You didn't tell it to search the web, or which pages to read, or what to compare. It figured that out. That's the difference. An agent has autonomy. It makes decisions about what to do next based on what it's learned so far.

This is genuinely useful for open-ended work. Research, investigation, complex debugging, anything where you can't map out the steps ahead of time because you don't know what you'll find.

But it's also slow (30+ seconds for a multi-step task), expensive (dollars, not cents), and hard to debug. When an agent goes off track, tracing what went wrong through a 15-step reasoning chain is not fun.

The simple test

When you're building something, ask yourself:

Do I know the steps? If yes, write regular code. No LLM needed.

Do I know the steps, but one of them needs to understand language? Plug in an LLM call for that one step. Keep everything else as normal code.

Do I not know the steps because the task is genuinely open-ended? Now you might need an agent.

That's it. Most things fall into the first two buckets. Agents are for the rare cases where you truly can't predict what needs to happen next.

Automation vs LLM vs AI Agents

How they work together

The best systems use all three. Here's a real pattern:

A cron job runs every hour and pulls new support tickets (regular automation). Each ticket gets categorized by an LLM (LLM automation). Most tickets get routed automatically. But when the LLM flags something as "potential security issue," an agent spins up to investigate: it checks the user's recent activity, reviews related tickets, searches the codebase for the mentioned endpoint, and writes up a brief for the security team (AI agent).

The cron job is free and instant. The LLM call costs a fraction of a cent and takes a second. The agent costs a dollar and takes a minute. Each one does what it's good at, and nothing more.

Don't use an agent to move CSV files. Don't use a script to understand customer emails. Match the tool to the problem, and you'll build something that actually works.

● **RECORD EXTRACTS**
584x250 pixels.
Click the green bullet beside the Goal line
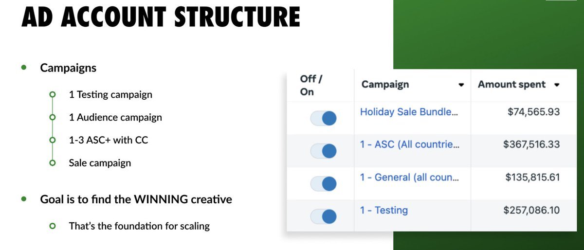point(24,199)
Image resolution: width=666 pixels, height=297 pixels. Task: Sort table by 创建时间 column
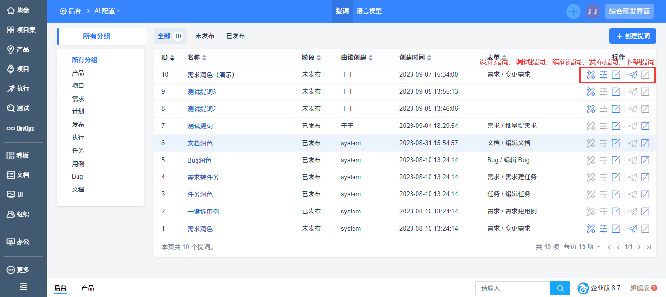[x=415, y=58]

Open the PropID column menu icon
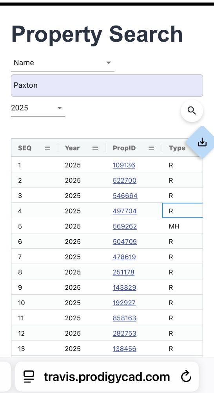point(151,148)
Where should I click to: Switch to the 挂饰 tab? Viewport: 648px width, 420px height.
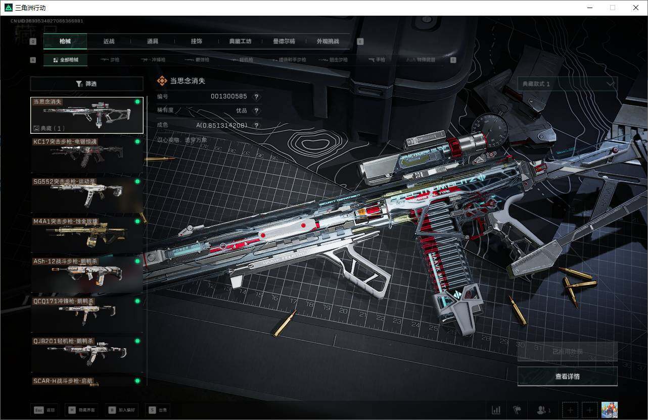click(x=196, y=41)
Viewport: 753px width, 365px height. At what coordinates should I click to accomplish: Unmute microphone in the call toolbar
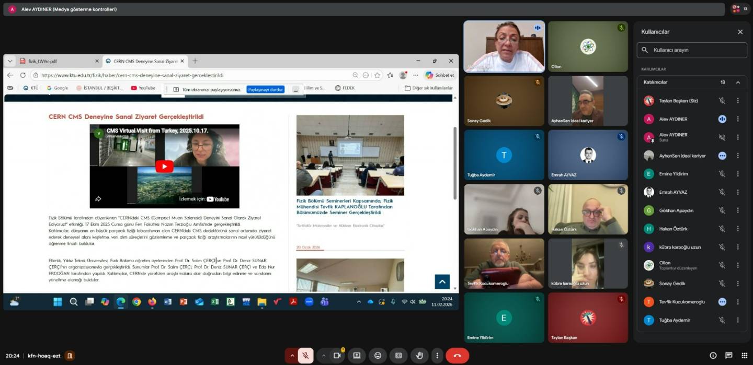pyautogui.click(x=306, y=356)
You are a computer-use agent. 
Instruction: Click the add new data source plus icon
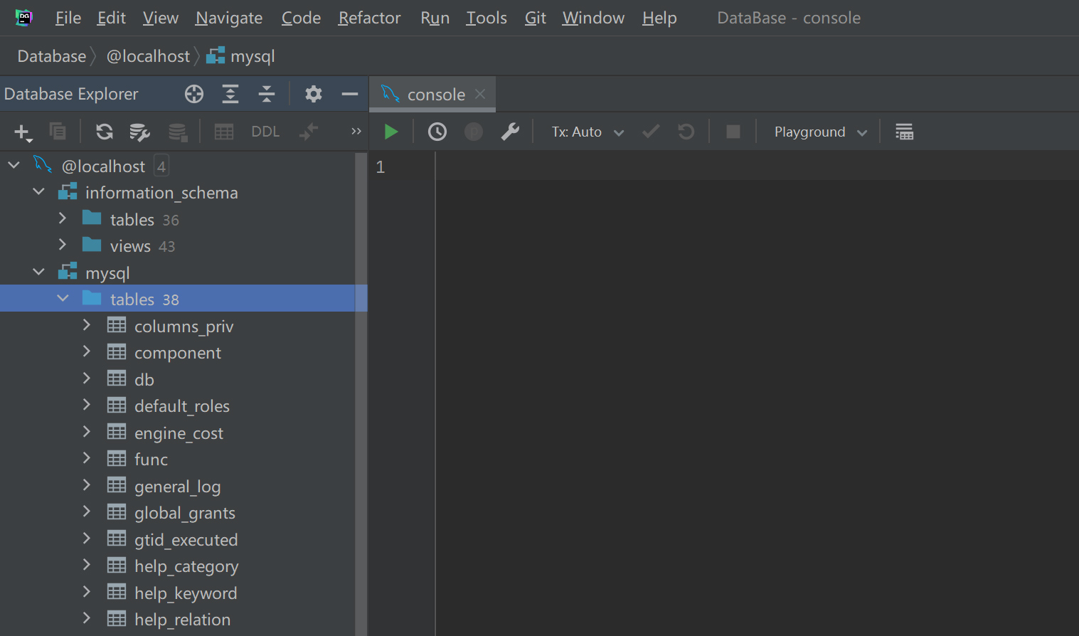(x=22, y=132)
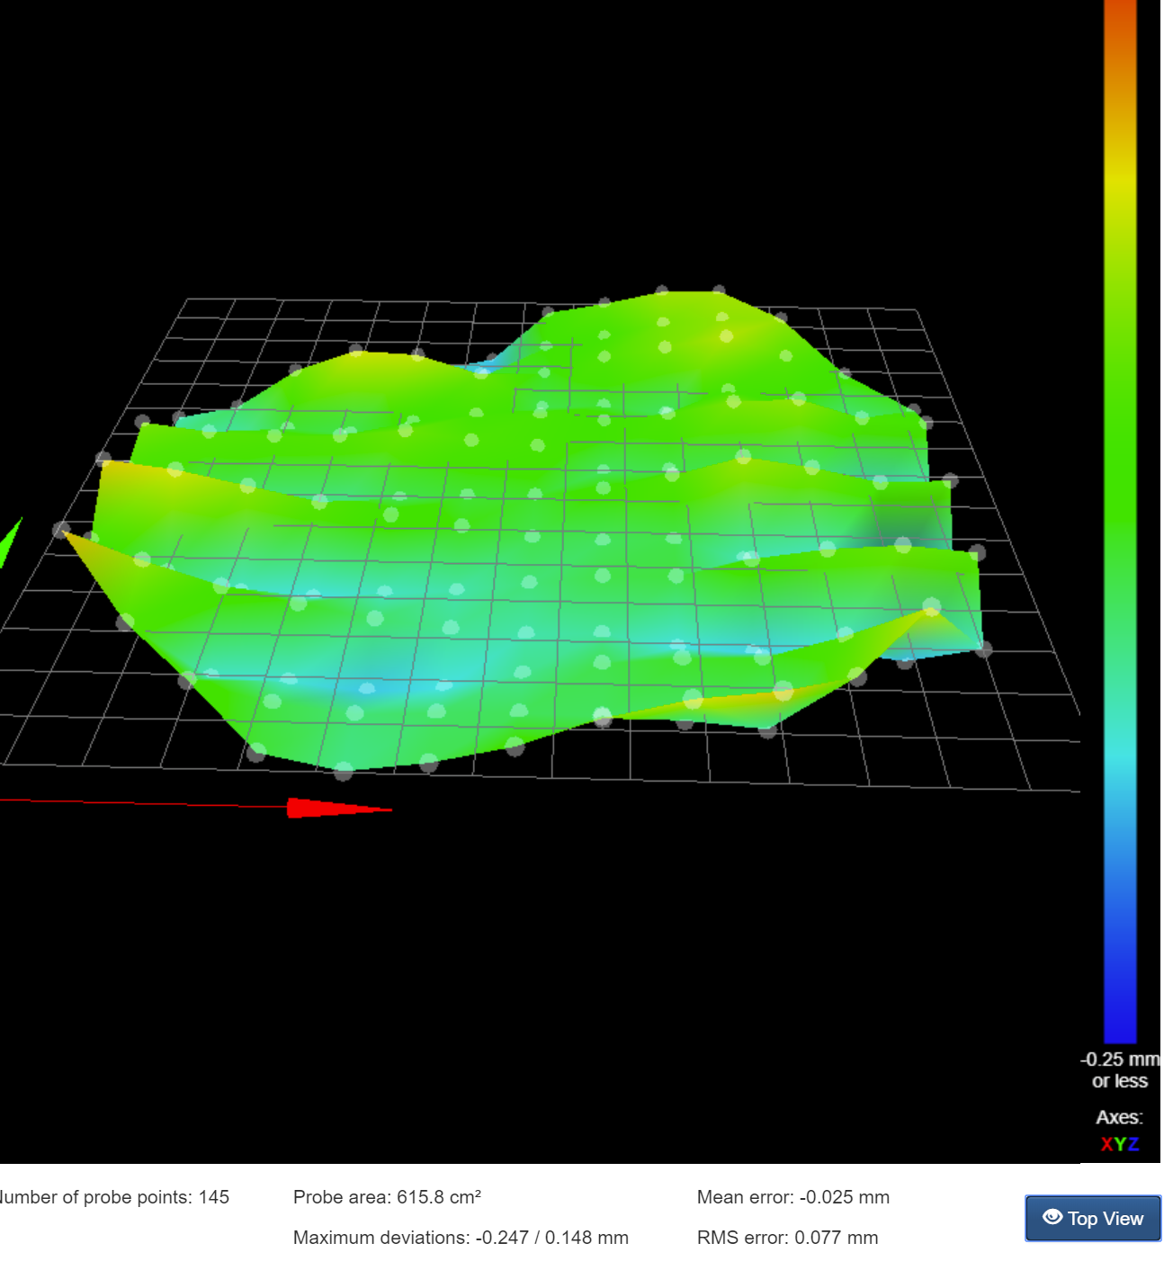Click the 'Number of probe points: 145' text
Viewport: 1164px width, 1270px height.
[114, 1197]
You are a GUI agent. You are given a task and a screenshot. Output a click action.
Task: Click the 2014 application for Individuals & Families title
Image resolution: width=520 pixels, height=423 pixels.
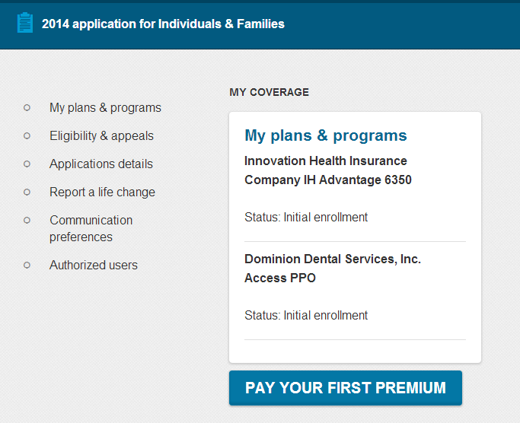click(x=163, y=24)
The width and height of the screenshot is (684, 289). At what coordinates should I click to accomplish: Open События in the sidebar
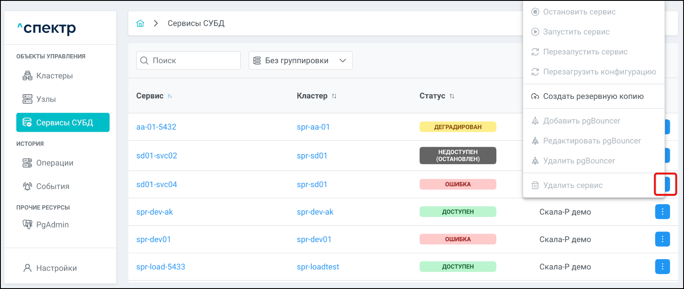click(x=52, y=186)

● **TASK LIST**
(a) In the passage on automation, LLMs, and AI agents, quote the text beginning with the words "Don't use an" and ending after "that actually works.".
(b) In the support-ticket example from the passage on automation, LLMs, and AI agents, how often does the cron job run?

● **RESPONSES IN ORDER**
(a)
Don't use an agent to move CSV files. Don't use a script to understand customer emails. Match the tool to the problem, and you'll build something that actually works.

(b) Every hour.